[Fragmenty zbioru danych]
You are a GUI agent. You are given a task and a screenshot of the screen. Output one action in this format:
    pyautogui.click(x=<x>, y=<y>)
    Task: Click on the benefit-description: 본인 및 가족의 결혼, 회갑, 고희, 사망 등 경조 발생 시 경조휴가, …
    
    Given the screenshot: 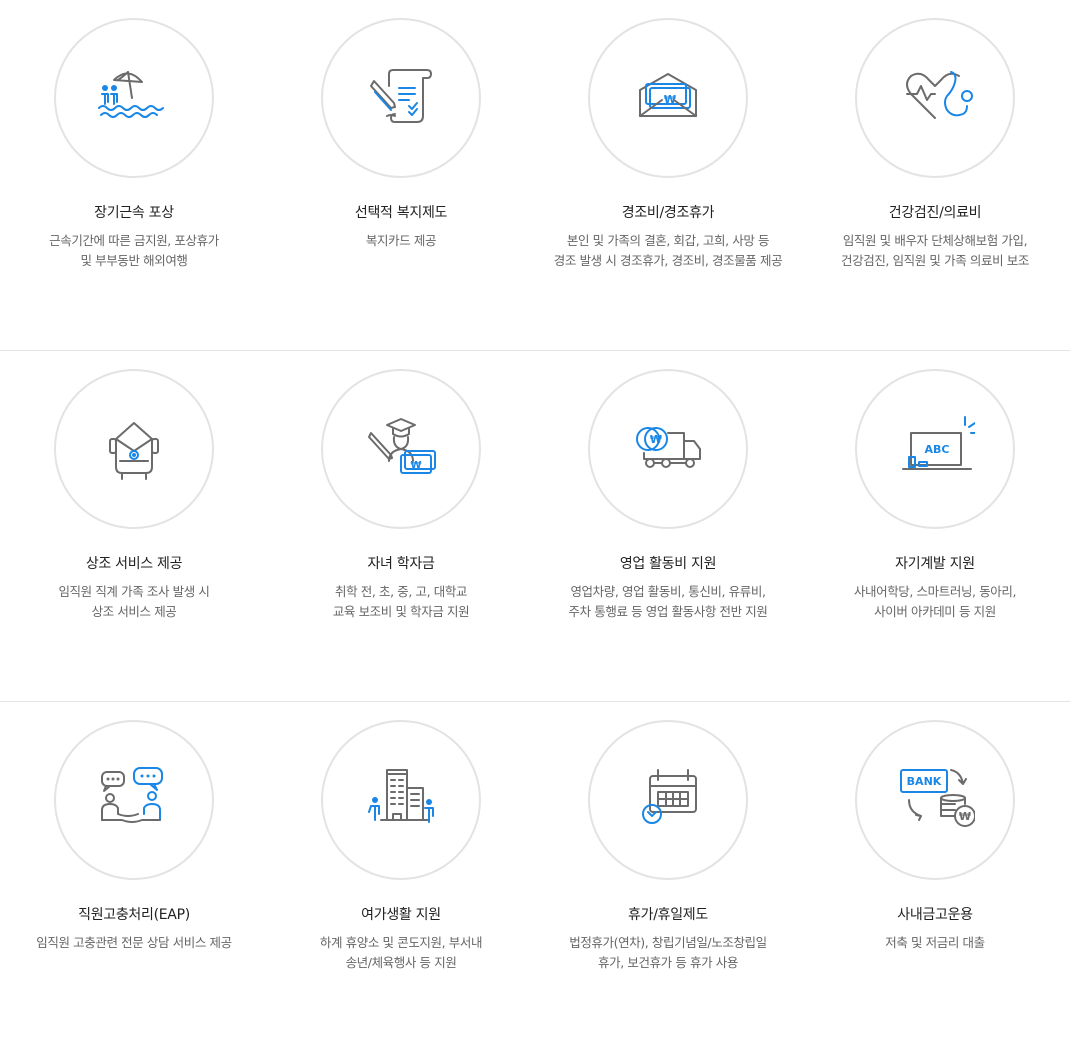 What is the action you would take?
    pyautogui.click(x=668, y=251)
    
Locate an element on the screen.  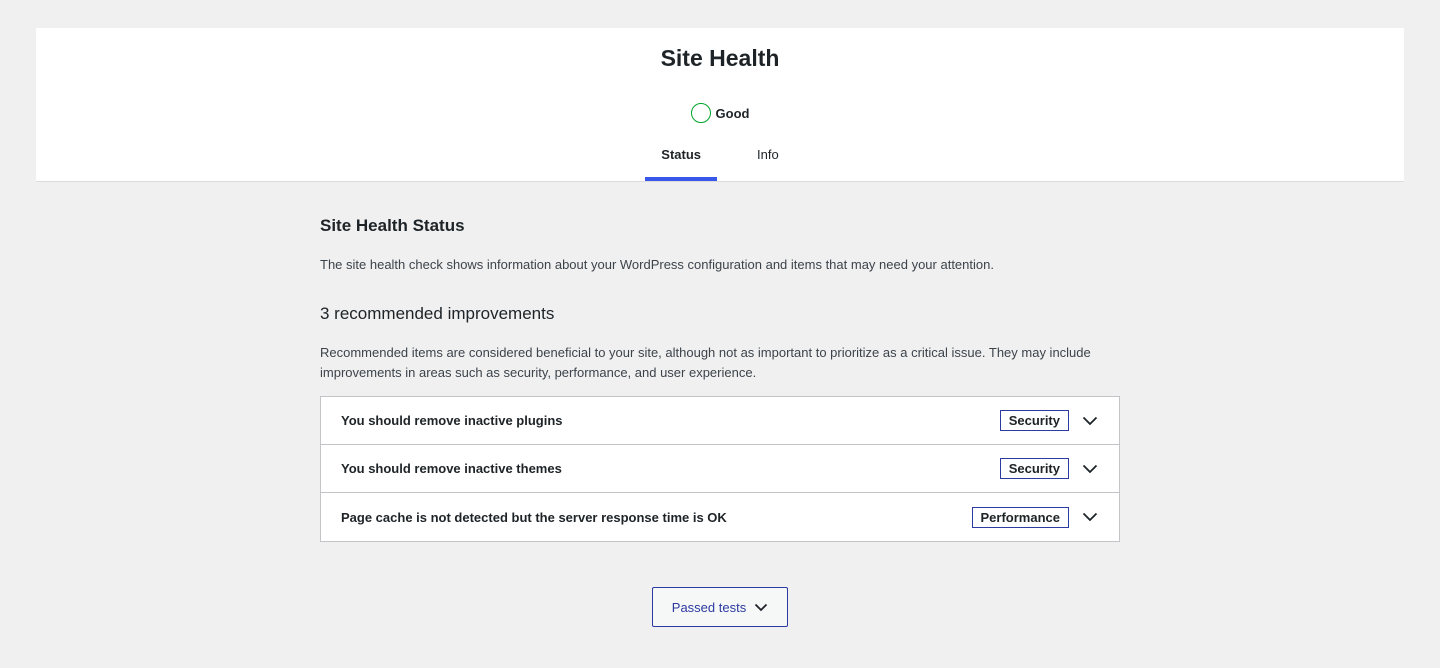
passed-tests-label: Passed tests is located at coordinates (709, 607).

— Cel ćwiczenia —
Przepisz linijki od początku wierszy do linijki z „Task: Click on” włącznie i zamień w nich „action” na „operation”. Reszta ma zostać bez zmian.

— Odpowiedź —
You are a GUI agent. You are given a task and a screenshot of the screen. Output one operation in this format:
    pyautogui.click(x=<x>, y=<y>)
    Task: Click on the benefit-description: 본인 및 가족의 결혼, 회갑, 고희, 사망 등 경조 발생 시 경조휴가, …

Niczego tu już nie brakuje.